──────── Dataset extract
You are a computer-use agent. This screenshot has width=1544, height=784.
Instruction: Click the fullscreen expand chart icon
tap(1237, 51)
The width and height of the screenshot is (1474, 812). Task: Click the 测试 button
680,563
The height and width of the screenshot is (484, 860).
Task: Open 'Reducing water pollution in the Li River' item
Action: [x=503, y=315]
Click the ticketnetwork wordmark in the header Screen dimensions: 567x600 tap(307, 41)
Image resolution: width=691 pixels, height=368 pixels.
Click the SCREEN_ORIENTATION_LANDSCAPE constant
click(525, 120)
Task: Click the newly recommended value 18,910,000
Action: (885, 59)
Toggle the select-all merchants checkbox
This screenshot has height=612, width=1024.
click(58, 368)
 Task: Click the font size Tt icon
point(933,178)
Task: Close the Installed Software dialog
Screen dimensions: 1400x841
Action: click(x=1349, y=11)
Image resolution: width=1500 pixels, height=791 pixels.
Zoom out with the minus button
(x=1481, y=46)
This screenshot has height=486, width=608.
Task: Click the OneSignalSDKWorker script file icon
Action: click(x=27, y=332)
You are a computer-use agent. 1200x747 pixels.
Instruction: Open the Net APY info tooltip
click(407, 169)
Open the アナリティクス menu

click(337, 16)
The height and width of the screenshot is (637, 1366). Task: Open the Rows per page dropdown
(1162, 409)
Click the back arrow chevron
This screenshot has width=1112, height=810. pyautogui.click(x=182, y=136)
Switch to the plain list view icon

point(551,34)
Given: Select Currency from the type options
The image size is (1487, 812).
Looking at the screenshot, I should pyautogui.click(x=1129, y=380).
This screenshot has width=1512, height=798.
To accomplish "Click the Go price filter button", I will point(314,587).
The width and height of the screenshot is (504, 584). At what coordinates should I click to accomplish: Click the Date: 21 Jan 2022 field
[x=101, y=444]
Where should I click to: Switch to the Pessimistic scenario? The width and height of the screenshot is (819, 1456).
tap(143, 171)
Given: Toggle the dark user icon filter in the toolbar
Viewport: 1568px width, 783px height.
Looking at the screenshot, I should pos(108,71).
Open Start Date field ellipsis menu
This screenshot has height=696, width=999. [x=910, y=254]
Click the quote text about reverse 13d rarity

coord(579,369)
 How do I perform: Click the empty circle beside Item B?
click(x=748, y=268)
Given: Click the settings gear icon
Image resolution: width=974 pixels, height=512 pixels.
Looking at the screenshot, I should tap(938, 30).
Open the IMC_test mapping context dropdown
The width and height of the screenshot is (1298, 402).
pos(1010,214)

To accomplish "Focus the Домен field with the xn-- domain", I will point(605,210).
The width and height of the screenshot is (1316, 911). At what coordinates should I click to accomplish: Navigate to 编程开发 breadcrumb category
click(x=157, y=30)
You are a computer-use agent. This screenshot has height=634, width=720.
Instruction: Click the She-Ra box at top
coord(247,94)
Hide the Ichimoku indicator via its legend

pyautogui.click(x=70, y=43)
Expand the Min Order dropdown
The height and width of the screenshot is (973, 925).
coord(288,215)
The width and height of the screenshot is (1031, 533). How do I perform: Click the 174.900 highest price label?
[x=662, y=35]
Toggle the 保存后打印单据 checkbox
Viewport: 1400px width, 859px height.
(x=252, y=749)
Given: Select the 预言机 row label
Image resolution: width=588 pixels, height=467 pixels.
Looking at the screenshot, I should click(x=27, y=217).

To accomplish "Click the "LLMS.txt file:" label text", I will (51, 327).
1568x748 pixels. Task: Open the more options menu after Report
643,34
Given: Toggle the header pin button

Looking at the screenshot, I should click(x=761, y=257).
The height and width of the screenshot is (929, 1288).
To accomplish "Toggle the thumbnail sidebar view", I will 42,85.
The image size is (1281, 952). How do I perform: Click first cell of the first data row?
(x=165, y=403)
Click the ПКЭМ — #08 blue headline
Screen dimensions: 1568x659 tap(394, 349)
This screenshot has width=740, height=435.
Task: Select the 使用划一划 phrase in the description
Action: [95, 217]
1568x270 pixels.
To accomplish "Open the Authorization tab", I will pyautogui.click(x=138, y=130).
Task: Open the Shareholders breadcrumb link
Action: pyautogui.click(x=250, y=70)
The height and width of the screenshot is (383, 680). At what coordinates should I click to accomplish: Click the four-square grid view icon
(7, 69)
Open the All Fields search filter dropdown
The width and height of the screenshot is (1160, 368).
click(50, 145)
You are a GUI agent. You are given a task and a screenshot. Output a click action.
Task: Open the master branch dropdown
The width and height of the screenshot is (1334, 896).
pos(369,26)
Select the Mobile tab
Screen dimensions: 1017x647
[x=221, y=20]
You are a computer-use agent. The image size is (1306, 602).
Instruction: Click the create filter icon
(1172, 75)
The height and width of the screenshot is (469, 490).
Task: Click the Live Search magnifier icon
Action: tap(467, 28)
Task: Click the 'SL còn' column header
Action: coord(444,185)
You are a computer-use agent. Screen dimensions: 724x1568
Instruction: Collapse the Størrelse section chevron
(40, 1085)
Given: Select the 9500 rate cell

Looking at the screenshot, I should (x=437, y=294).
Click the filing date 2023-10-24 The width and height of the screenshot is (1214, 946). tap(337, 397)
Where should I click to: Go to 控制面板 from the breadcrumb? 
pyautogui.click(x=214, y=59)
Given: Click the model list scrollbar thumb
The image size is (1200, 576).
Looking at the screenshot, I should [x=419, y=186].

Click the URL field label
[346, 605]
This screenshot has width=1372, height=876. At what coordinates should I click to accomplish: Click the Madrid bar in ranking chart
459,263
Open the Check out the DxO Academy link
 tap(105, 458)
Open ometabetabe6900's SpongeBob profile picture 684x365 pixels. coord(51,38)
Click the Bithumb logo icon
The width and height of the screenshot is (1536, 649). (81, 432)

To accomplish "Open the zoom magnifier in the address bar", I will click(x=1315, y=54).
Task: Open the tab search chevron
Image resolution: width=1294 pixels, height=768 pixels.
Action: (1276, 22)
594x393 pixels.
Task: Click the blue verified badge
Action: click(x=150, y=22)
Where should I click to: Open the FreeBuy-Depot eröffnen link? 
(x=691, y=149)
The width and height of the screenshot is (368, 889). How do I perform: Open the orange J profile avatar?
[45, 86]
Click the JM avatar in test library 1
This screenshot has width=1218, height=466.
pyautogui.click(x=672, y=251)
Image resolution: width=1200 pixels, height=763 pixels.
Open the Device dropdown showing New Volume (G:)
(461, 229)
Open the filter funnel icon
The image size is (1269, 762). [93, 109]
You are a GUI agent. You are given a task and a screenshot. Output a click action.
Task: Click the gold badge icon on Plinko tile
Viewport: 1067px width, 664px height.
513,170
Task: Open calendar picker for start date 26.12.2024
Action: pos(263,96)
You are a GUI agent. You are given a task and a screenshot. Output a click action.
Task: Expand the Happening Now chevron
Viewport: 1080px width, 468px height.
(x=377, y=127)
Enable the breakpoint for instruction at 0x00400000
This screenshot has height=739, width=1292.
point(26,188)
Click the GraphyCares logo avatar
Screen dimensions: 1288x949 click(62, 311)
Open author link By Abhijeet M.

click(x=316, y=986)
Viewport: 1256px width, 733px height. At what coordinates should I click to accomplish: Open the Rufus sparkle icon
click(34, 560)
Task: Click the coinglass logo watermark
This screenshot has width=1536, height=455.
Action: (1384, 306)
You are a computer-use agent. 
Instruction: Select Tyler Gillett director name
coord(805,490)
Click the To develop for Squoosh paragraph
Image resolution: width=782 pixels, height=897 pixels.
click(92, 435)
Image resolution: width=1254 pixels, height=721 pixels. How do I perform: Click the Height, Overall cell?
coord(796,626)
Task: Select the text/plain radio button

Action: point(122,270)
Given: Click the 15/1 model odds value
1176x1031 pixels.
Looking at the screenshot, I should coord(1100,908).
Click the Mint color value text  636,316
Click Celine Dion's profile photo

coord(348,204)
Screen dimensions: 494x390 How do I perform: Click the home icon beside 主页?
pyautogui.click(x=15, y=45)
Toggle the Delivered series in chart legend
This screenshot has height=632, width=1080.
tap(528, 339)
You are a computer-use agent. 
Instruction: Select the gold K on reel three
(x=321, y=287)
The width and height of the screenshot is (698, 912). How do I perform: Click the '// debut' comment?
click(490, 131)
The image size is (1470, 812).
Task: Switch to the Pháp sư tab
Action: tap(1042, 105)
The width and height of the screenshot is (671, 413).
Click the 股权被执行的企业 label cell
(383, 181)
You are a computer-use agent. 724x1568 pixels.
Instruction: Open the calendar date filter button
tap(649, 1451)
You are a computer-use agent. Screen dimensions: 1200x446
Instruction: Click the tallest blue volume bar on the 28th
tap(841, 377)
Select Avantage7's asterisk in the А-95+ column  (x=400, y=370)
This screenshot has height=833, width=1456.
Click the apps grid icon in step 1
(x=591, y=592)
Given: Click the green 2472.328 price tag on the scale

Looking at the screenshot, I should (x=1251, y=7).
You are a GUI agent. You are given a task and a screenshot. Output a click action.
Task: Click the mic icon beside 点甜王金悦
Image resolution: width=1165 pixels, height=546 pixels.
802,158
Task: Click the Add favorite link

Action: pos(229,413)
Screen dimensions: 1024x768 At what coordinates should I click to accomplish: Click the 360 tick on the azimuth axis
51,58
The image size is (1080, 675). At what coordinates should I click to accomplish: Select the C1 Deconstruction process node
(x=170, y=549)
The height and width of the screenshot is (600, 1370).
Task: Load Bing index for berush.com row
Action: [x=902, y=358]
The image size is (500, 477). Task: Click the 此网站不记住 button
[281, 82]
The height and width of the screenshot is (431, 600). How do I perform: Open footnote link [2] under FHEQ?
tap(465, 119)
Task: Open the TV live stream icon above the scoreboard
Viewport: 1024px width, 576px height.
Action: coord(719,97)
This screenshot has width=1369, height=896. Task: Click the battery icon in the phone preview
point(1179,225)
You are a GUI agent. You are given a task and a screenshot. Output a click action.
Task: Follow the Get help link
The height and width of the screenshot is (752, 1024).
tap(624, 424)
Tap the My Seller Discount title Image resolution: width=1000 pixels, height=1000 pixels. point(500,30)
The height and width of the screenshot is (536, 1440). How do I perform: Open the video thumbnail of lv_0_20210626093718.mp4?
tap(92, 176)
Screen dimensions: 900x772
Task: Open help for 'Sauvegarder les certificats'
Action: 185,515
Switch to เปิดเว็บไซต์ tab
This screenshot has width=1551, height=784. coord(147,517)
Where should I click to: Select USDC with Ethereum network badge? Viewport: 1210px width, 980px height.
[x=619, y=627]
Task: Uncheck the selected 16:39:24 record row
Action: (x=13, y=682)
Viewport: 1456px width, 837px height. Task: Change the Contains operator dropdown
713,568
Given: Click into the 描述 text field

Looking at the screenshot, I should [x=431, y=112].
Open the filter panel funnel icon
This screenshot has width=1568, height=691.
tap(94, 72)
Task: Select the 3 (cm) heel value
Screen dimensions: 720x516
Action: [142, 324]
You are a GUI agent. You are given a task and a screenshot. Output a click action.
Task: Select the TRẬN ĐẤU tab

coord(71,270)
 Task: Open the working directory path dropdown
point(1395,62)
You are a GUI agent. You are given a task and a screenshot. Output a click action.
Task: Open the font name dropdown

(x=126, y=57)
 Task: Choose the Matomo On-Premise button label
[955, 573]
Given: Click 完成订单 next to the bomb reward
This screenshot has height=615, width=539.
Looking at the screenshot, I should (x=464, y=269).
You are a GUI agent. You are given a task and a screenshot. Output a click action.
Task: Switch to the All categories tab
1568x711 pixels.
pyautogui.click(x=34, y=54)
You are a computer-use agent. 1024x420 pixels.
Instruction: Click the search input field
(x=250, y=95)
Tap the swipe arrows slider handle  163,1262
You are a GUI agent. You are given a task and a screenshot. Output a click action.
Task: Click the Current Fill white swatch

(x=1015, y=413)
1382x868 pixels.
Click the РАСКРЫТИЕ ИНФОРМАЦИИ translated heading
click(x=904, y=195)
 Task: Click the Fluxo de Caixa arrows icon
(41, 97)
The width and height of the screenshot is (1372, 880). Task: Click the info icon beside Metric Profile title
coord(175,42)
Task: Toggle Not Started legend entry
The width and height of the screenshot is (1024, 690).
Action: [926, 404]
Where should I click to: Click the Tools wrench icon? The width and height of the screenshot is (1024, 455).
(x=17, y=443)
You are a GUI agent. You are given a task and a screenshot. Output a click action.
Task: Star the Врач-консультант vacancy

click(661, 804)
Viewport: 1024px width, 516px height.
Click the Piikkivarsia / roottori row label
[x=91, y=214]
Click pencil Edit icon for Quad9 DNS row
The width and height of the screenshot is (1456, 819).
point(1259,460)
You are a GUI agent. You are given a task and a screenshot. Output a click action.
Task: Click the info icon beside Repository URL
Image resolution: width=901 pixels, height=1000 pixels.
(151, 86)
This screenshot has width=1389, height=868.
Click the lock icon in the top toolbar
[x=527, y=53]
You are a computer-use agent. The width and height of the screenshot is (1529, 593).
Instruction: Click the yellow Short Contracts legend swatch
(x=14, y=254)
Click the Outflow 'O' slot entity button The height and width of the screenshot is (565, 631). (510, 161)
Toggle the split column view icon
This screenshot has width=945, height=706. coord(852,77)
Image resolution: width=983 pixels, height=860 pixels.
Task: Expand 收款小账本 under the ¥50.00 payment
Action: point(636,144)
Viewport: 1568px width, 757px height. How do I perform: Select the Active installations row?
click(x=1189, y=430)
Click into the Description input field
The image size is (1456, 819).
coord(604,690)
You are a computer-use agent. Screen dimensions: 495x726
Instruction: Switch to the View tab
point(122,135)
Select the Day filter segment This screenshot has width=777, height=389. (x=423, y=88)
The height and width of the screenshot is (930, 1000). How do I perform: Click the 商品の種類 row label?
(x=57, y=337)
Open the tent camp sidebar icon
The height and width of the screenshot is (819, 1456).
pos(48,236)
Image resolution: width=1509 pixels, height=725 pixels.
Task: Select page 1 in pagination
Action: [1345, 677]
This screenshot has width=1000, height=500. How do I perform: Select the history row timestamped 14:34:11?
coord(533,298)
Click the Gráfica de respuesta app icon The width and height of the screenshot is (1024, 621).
────────────────
Task item: Look through the data above and return each line where the string "sidebar" occurs.

Output of the task:
To accomplish "Toggle the thumbnail sidebar view", I will 42,85.
Open the tent camp sidebar icon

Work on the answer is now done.